Anyone else come across something calling itself the TosCrawler? It's one of those under-the-radar robots. Turns out it first showed its face in September-- once-- and has been visiting sporadically since October.
IP (exact): 22.214.171.124 and ..253
UA: currently TosCrawler/Nutch-1.6 (http://www.toshiba.co.jp/rdc/about/crawl_info.htm; 'Rdc-crawler at ml dot toshiba dot co dot jp')
but has used 1.4 and 1.5.1 in past months, not always in sequential order. (The "at"s, "dot"s and single quotes are in the original, not an artifact of log wrangling.)
Behavior: unobjectionable. Generally only one page at a time; about once a month it will scoop up 8-10 in the course of a day, generally top-level directory pages. Reads robots.txt, usually holding it for about 12 hours though I once found it going over 24 hours on the same robots.txt. Can't say anything about compliance, because my roboted-out text files are mostly in deeper directories.
Far as I can make out, the IP belongs to an ISP named Plala. (Is this one of those Toyota prestige-naming things?) This strikes me as odd. I mean, Toshiba, wouldn't they have their own name on their IP?
The linked page in the UA leads eventually to ../crawl_info_en.html which says among other things
|The main goal of developing the crawler is to collect web pages for R&D related to natural language processing. Using the collected web pages, we extract new or unknown words, and we analyze statistical information such as word frequency. Utilizing this information, we develop highly accurate statistical machine translation systems, text-to-speech systems and so on. |
:: pause here to sit on hands ::
but there are no details about UA or IP. Wonder if they answer email?
All you need to know is Nutch and any leading or trailing name is possible, as well as any action.
Nutch should be in your UA denails?
|we extract new or unknown words, and we analyze statistical information such as word frequency. Utilizing this information, we develop highly accurate statistical machine translation systems, text-to-speech systems and so on. |
This reeks of SEO.
I have 126.96.36.199/24 listed for TOS (Toshiba) as a bot with the attribute Kill!
no nutch is good nutch
I'm not sure you can put my site and SEO into the same sentence.
My only mental association with Toshiba is TV, so I'm thinking TVs that produce their own closed captioning and/or subtitles on the fly. Matter of fact about half of the inner pages they've picked up to date say something about translation-- but in my case this is not statistically meaningful ;)
They seem to be especially interested in one subgroup of paintings. I'll have to see if I consistently use some word that has an alternate meaning.
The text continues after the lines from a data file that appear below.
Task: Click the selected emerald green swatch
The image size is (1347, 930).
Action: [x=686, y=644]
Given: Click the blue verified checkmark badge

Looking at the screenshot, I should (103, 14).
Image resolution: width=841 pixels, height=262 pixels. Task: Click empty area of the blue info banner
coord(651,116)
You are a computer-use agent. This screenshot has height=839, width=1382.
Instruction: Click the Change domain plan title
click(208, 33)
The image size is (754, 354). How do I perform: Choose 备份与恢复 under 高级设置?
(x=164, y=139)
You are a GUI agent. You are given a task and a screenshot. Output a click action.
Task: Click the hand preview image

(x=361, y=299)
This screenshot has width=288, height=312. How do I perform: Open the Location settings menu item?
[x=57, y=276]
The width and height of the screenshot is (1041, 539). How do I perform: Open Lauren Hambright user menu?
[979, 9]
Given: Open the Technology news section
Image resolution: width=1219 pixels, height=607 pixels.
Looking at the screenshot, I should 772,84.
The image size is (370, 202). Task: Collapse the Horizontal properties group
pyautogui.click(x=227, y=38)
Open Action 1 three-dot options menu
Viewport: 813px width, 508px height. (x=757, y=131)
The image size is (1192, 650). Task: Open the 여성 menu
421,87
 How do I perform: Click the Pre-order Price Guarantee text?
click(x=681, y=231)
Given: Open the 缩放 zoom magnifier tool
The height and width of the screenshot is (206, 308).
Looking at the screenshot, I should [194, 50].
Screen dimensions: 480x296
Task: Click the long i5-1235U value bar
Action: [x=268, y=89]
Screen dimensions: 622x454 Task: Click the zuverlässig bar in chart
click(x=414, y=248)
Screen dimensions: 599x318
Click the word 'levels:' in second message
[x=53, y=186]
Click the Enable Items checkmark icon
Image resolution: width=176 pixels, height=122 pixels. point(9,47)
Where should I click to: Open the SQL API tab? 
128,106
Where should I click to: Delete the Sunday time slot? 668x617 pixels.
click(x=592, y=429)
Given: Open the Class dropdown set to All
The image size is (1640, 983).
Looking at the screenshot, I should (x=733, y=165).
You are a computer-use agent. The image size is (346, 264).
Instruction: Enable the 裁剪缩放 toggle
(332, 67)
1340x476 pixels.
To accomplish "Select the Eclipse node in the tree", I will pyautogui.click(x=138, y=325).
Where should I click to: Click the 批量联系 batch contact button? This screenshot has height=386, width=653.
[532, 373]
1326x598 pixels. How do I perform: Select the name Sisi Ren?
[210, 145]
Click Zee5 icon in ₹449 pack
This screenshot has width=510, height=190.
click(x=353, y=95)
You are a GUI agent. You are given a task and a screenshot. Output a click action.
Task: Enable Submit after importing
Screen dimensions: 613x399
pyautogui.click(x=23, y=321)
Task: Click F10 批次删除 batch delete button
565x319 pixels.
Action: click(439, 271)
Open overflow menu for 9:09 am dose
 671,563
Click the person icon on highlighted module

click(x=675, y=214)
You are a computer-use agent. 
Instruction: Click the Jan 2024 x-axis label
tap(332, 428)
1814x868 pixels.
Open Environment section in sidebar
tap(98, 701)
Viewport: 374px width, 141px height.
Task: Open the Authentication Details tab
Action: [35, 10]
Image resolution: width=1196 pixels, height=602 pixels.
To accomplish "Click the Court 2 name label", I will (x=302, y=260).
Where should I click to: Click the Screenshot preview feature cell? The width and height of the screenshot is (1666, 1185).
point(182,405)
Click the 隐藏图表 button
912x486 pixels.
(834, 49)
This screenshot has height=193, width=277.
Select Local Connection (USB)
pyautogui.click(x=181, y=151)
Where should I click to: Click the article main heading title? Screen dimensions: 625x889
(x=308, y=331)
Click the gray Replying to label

All you need to know is Nutch
I second that. And yes, they came by starting in september and got blocked.
Good Nutch is a 403d Nutch.
Apparently it comes from several IPs: [projecthoneypot.org...] . Showed up on my sites mid October or so.
wonder if it's somehow related to start.toshiba.com
just found a referral from them..
Looks like their search is powered by goole,but look at how the "related searches" come up in the results... interesting.
I get these tobi's refers fairly regular (I guess they like me)coming from Cellco users.
Also here's a 2009 UA:
"Mozilla/4.0 (compatible; MSIE 6.0; Windows 98; PeoplePC 1.0; Toshiba; (R1 1.5))"
I first searched my logs for "Toshiba" but that was a red herring. It shows up as part of the referer-query string in g### mobile searches: tablet-android-toshiba, ms-android-toshiba and so on.
Postscript, in case it makes a difference to anyone:
I fired off an e-mail and, thanks to time difference which I'd, ahem, forgotten about, received an almost immediate reply. Toshiba says it is their robot, in spite of the generic IP. (Toshiba's website is also splat in the middle of a random bunch of others sharing the same address. Were they standing behind the door when IP ranges were handed out?)
:: idly wondering whether A Very Big Registrar would even care that someone* wrote "State" in the line that asks for "State or Province" ::
* Irritating but wholly unrelated referer spam. Couldn't Fairpoint have taken a whole /8 to themselves somewhere, so I wouldn't have to keep swatting them by /17s and /18s?
I've blocked all "nutch" for years. IMO if they can't get their own bot and name it accordingly, why should I recognize them.
:: bump ::
Now here's an interesting coincidence. After months of nibbling at a page here, a page there, Toshiba has taken to gulping up to 40 pages at once. Deep enough that I can be pretty sure they are honoring robots.txt. (I have two directories that are fully accessible to humans, but off-limits to robots.) Pages only, no other stuff.
We'll call it a coincidence because my e-mail IP is unrelated to my www IP, my signature never includes the domain name, and the log entry I quoted does not include a domain name. Quick detour to g### confirms that I appear to have the only site in the world with the exact pagename I randomly quoted. Oops.